• **SECCIÓN DEL DOCUMENTO**
----------------------------------------

Vamos a hacer un poco de revisionismo. El Gran Santo Adelante no fue más que el Gran Salto (al) Abismo, cosa que por otro lado sirvió de alguna manera para evidenciar incapacidad de un sistema desastroso. Pero el deseo y potencial de industrialización chino era demasiado impetuoso como para fallecer en el primer gran intento. Si bien los chinos han acunado grandes filósofos, admirables matemáticos, inteligentes científicos, ha carecido casi siempre de capaces políticos, casi todos sólo han luchado por su propio bien, hambrientos de fama, poder y riqueza –el caso más evidente Yuan Shikai (1859-1916) que llegó a autoproclamarse emperador en 1915-. Desde los emperadores, que no tocaban ni el agua por considerarla indigna, los próceres más recientes han sido verdugos incansables, venenosos próceres altamente corrosivos.
Mao Zedong, traidor y mentiroso, enemigo del arte y la belleza, ambicioso cerdo, martirio de millones e inventor de esa máxima ridícula de los “cuatro viejos”, es el más claro ejemplo de ignominia. El Mao de la sangre habló de “los cuatro viejos”, que no eran otra cosa que: las viejas costumbres, los viejos hábitos, la vieja cultura y los viejos modos de pensar, es decir, milenios de sabiduría, filosofía y arte, que era necesario aplastar, quemar, borrar de la faz de la tierra. Todo ello por la voluntad de un homínido inculto que no escatimó en crímenes para sostener su cetro. Mao exterminó todo aquello que hizo grande a su gente y redujo a cenizas lo más bello y sensible de la China imperial. El guayabero Chávez –traigámoslo a colación- nos recuerda un poco a Mao, aunque el primero sea un simple bichacharro dicharachero o aprendiz de mago.

----------------------------------------

• **ACTIVIDAD**
Según el documento sobre Mao Zedong, ¿qué abarcaban «los cuatro viejos»?

----------------------------------------

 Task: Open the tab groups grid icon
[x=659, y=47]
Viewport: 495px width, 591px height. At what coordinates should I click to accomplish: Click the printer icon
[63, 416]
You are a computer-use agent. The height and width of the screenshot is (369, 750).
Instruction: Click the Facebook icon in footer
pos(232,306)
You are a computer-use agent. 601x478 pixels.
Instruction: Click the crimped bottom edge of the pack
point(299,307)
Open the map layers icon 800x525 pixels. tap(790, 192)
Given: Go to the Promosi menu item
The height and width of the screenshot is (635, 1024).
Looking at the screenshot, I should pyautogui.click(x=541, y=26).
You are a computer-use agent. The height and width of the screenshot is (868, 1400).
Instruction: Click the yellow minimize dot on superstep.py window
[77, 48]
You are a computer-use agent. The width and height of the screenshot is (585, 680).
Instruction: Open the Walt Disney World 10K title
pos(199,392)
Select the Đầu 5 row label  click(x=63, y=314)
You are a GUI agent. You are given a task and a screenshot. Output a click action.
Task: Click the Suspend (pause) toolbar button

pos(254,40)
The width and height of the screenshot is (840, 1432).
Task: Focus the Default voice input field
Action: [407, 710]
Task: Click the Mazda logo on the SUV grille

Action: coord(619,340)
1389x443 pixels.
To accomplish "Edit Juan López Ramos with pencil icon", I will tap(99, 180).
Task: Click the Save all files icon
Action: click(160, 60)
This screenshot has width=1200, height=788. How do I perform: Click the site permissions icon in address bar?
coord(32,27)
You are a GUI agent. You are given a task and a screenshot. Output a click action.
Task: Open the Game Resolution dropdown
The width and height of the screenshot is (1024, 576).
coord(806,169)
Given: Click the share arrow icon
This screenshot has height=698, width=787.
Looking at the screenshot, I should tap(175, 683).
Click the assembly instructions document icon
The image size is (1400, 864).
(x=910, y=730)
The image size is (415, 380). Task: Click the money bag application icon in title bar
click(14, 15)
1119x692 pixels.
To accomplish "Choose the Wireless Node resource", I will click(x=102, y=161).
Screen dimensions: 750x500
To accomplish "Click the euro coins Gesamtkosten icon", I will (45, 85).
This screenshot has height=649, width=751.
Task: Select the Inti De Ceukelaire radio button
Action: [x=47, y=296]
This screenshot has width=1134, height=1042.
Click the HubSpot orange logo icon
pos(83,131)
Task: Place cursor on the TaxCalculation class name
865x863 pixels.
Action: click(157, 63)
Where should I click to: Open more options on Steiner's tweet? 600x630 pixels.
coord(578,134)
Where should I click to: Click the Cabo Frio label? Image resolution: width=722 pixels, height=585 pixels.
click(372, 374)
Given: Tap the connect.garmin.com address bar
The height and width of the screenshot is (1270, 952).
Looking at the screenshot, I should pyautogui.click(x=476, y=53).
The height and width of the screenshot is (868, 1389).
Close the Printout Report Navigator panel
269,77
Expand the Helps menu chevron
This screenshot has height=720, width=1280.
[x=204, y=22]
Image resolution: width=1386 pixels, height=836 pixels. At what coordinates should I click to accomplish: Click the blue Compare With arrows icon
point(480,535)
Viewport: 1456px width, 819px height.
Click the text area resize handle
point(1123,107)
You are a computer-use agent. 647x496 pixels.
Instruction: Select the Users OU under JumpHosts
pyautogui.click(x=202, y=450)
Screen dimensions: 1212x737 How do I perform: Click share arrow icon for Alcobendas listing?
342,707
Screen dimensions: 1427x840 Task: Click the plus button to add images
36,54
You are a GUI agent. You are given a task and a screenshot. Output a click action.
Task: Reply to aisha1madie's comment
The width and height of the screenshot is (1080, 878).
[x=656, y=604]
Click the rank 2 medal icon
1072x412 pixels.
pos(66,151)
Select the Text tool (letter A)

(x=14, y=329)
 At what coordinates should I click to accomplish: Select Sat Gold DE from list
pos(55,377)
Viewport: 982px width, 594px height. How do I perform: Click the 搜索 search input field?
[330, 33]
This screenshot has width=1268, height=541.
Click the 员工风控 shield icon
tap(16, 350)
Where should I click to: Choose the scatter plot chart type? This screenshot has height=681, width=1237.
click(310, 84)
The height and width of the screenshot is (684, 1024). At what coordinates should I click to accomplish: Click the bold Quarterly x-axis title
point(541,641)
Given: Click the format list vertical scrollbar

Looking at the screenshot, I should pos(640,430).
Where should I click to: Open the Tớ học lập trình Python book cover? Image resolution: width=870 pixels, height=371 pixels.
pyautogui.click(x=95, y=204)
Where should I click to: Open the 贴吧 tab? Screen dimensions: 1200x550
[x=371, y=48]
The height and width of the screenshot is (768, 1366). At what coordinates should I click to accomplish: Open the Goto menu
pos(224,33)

----------------------------------------

• **RESULTADO**
Las viejas costumbres, los viejos hábitos, la vieja cultura y los viejos modos de pensar.